Introduction: The American Society of Anesthesiologists Physical Status classification system (ASA-PS) score is a common and validated risk stratification of patients undergoing surgical procedures. In addition to the benign prostatic hyperplasia (BPH) prevalence in the aging population, there has been an increase in age and medical comorbidities in patients requiring BPH surgery. The role of ASA related to postoperative complications in patients undergoing holmium laser enucleation of the prostate (HoLEP) has not been described.
Methods: A review of our institutional database was performed of patients undergoing HoLEP from July 2018-December 2020. Patients were stratified based on ASA score of 1&2 and 3&4, which was assigned by a staff anesthesiologist. Pre-operative, perioperative and complication data was analyzed using SAS analytics software.

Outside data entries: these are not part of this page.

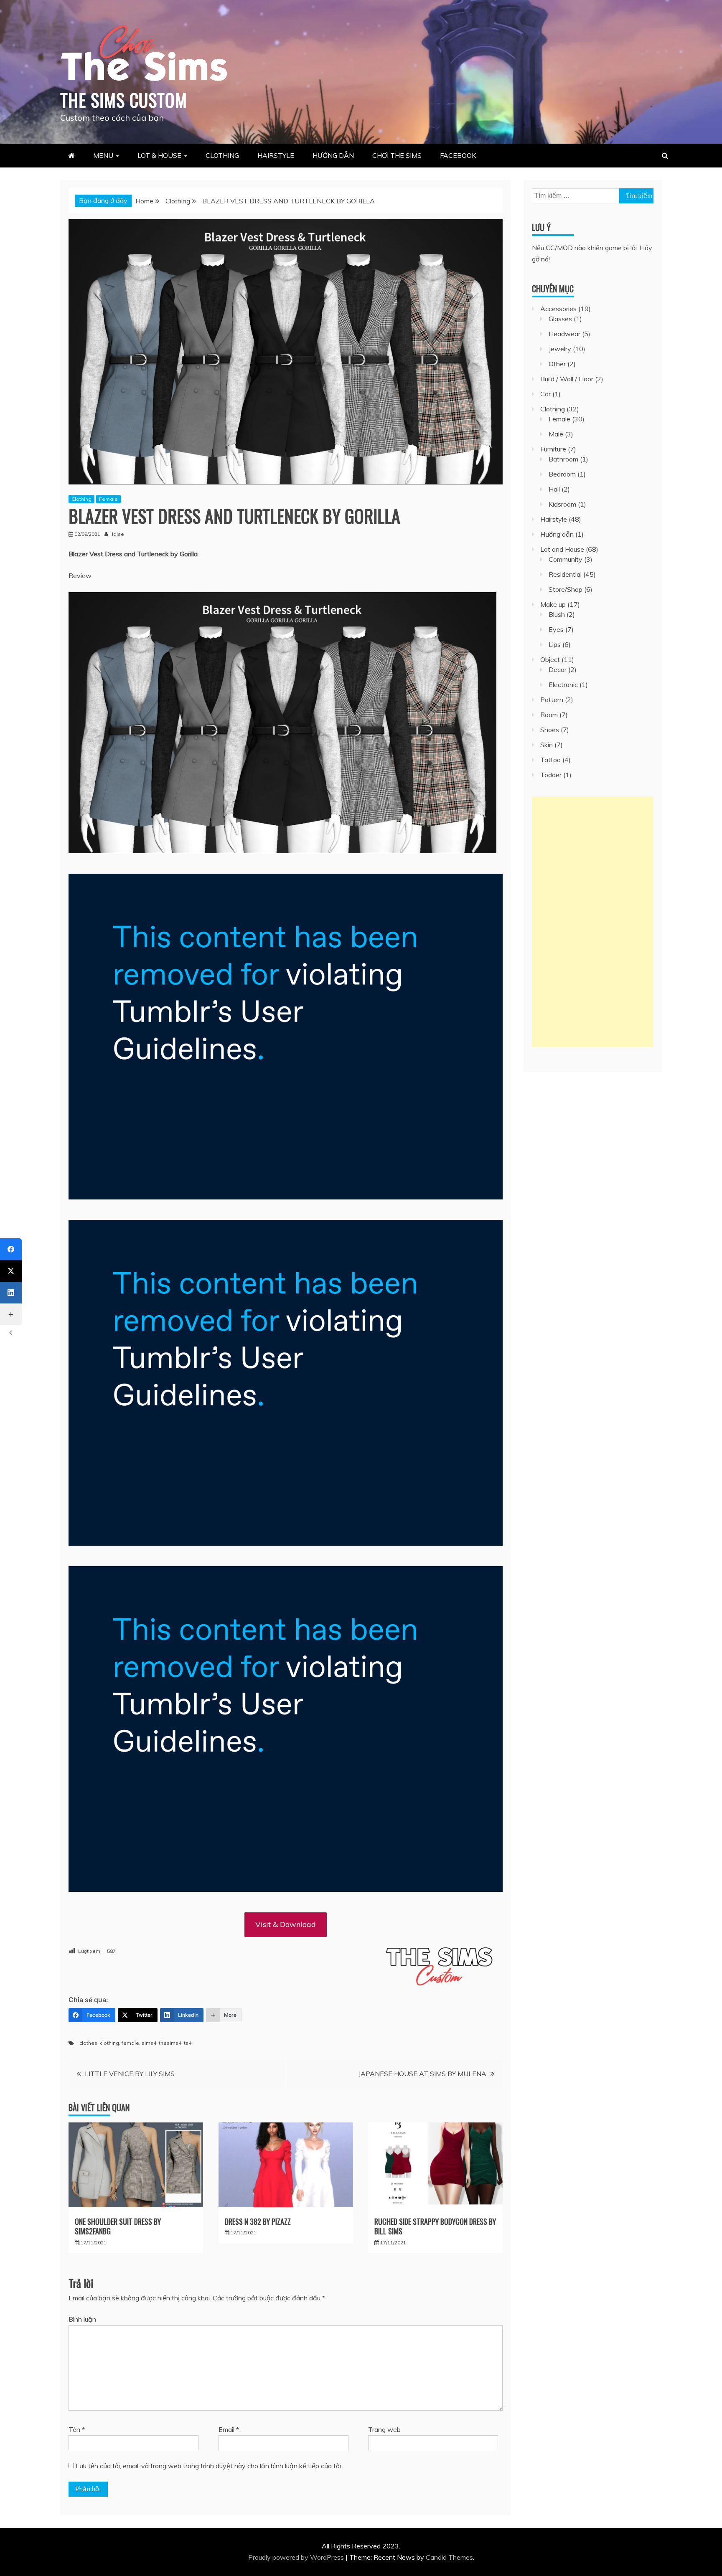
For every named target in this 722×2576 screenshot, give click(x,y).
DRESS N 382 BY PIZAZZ (258, 2221)
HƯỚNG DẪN (333, 155)
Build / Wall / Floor (566, 379)
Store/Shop (565, 589)
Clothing (81, 499)
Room (549, 714)
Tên (77, 2429)
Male (556, 434)
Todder (551, 775)
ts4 (187, 2043)
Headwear (564, 334)
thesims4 (170, 2043)
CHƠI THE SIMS (397, 155)
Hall (554, 489)
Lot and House (562, 549)
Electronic (563, 684)
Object (550, 659)
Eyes (556, 629)
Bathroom (563, 459)
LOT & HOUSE (159, 155)
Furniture (553, 449)
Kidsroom (562, 504)
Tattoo (550, 760)
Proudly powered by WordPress (297, 2557)
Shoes (549, 729)
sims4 (149, 2043)
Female (108, 499)
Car (545, 394)
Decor (558, 669)
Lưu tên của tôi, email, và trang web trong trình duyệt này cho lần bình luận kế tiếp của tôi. (209, 2466)
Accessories (558, 308)
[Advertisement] (592, 921)
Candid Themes (449, 2557)
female (130, 2043)
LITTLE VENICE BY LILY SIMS (130, 2073)
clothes (88, 2043)
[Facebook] (11, 1249)
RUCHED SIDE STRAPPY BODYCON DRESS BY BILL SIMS (435, 2226)
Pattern (551, 699)
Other (557, 364)
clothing (109, 2043)
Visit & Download (285, 1924)
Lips (555, 644)
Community (565, 559)
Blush (557, 614)
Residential (565, 574)
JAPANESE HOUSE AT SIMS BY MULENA (422, 2073)
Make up (553, 604)
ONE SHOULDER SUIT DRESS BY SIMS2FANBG (118, 2226)
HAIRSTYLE (275, 155)
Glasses (560, 318)
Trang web (384, 2429)
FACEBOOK (458, 155)
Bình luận (82, 2319)
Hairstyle (553, 519)
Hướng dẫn (557, 534)
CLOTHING (222, 155)
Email (229, 2429)
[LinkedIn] (11, 1292)
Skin (546, 744)
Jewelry (560, 349)
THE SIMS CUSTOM (123, 100)
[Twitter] (11, 1271)
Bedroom (562, 474)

Results: Of 472 patients undergoing HoLEP, 320 (67.8%) were ASA3-4. There was a statistically significant difference found for higher age (72.3±9.8 vs 69.1±9.0years, p<0.001), higher body mass index (BMI) (29.0±5.9 vs 27.3±4.2, p=.004), and higher use of antiplatelet/anticoagulant medications (31.4% vs 3.6%, p<0.001) in the ASA 3-4 group. Otherwise, there was no significant difference between preoperative prostate volume (p=0.158), pre-operative catheter dependent urinary retention (p=0.538) or prior BPH surgical therapy (p=0.880). Intraoperatively, there was no difference in enucleation time (52.76±24.8 vs 54.16±23.7min, p=0.587), OR specimen weight (70.24±58.5 vs 81.53±65.9, p=0.094) or perioperative medical events prolonging hospital stay (3.4% vs 0%, p=0.201). Despite no difference in intraoperative complications, there were higher postoperative complications in the ASA 3-4 group (20.9% vs 12.5%, p=0.03). There was not a difference in Clavien =3 complications (p=0.068) or bleeding-related complications (p=.24). ASA 3-4 patients had statistically similar outcomes to their lower ASA counterparts in post-operative international prostate symptom score (IPSS) (p=0.159) and post void residual (p=0.297).
Conclusions: HoLEP is feasible in patients who are ASA 3-4. The high-risk cohort had equivalent post-operative outcomes but increased rate of low grade (Clavien =2) complications. Patients with an ASA score 3 or 4 should be counseled regarding a higher rate of low-grade post-operative complications.